Toptracer has a new entry-level product aimed at driving ranges that have been priced out of ball-flight tech, and it changes what a $999/month budget can buy at a commercial facility.
Toptracer Go Brings Ball-Flight Data to Any Range for $999/Month
Golf Business Technology broke the details on April 23: Toptracer Go uses a single camera covering a 50-metre tee line, and golfers scan a QR code to see ball speed, launch angle, and carry distance on their phone. No app download. No hardware at the bay. No subscription add-ons to the golfer.
For facilities, this is a meaningful shift in what entry-level looks like. The full Toptracer Range system runs into serious hardware costs per bay, which has kept it inside resort-tier and premium facilities. Go strips that back to one camera and a phone browser. The tradeoff is clear: you don't get the full shot-shaping overlay or game mode suite, just the core ball-flight metrics that matter for practice feedback.
For a 14-22 handicapper, this matters because it expands the pool of ranges where you can get data on your shots without owning your own launch monitor. If your local muni installs this, you're getting carry distance and launch angle feedback for the cost of a bucket. That's worth knowing about.
Also today
- Square Golf Omni ships this month at $1,599 — four cameras, indoor and outdoor use, no subscription. Adds clubhead speed, face angle, club path, attack angle, and dynamic loft to the original Square's feature set, plus a built-in display. The original Square was indoor-only; this fixes that. At $1,599 with no recurring cost, it's positioned to pressure the Rapsodo MLM2PRO and lower-tier Uneekor options hard.

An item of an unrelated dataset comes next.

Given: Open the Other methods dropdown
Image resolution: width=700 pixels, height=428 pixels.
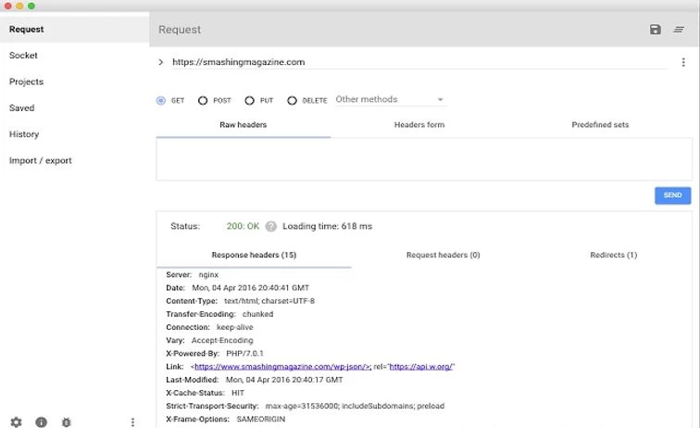Looking at the screenshot, I should click(389, 99).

- TGL reportedly swapping Full Swing for Shot Scope LM1 — MyGolfSpy reports the tech-focused tour event may run on Shot Scope's $199 Doppler unit next season. Players cited simplicity and clean data as positives. Whether this reflects a budget call or a genuine preference is unclear, but if tour players are comfortable with a $199 unit in a televised event, the premium launch monitor case gets harder to make to a sceptical amateur buyer.
- TrackMan free practice mode update, April 21 — a reimagined practice mode and updated tour average benchmarks covering PGA and LPGA are live for existing owners at no extra cost. The updated Learning Hub is also live. No new hardware required. If you own a TrackMan and haven't updated, do it today.

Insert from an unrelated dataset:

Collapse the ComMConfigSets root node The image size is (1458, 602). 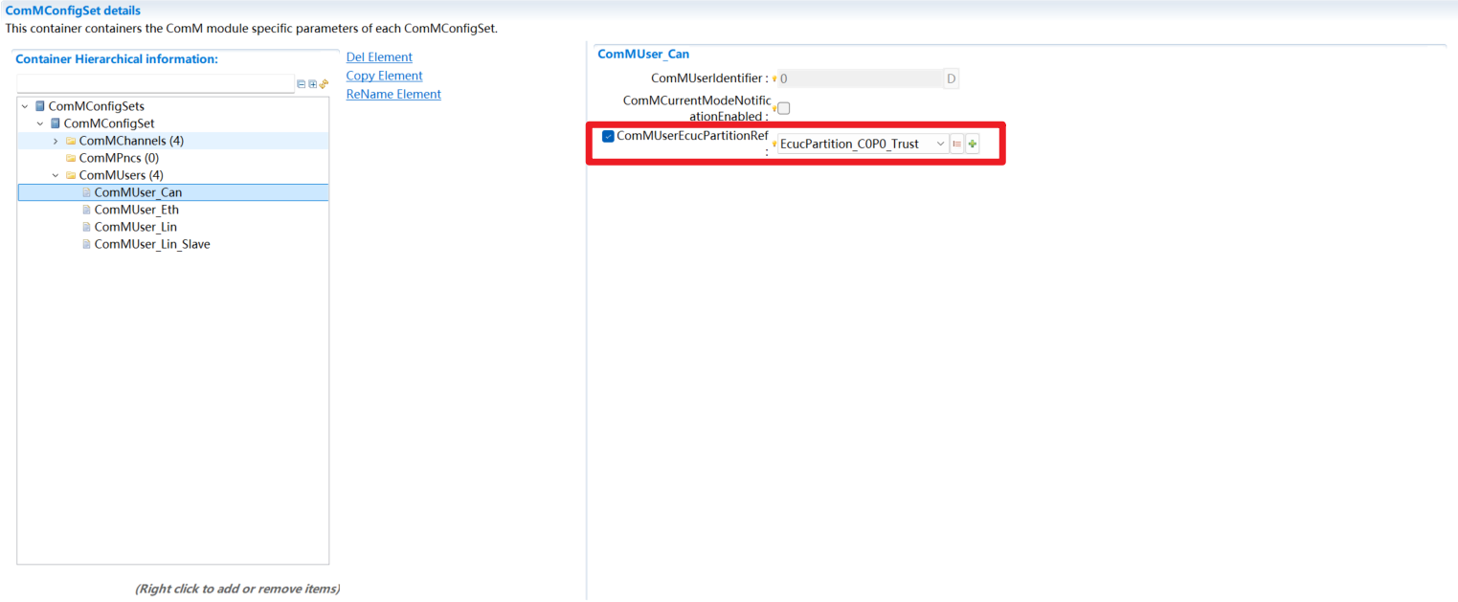click(x=25, y=106)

- Garmin Approach G82 ships now at $599 — GPS handheld with built-in radar delivering ball speed, club speed, smash factor, and tempo, plus putting stroke metrics. No mandatory subscription. This is the most credible all-in-one GPS-plus-launch-monitor at this price point: one device covers course management and driving range work.
The Square Golf Omni is the one to track this week. If it ships on time and the four-camera accuracy holds up to independent testing, it has a real claim on the sub-$2,000 no-subscription bracket.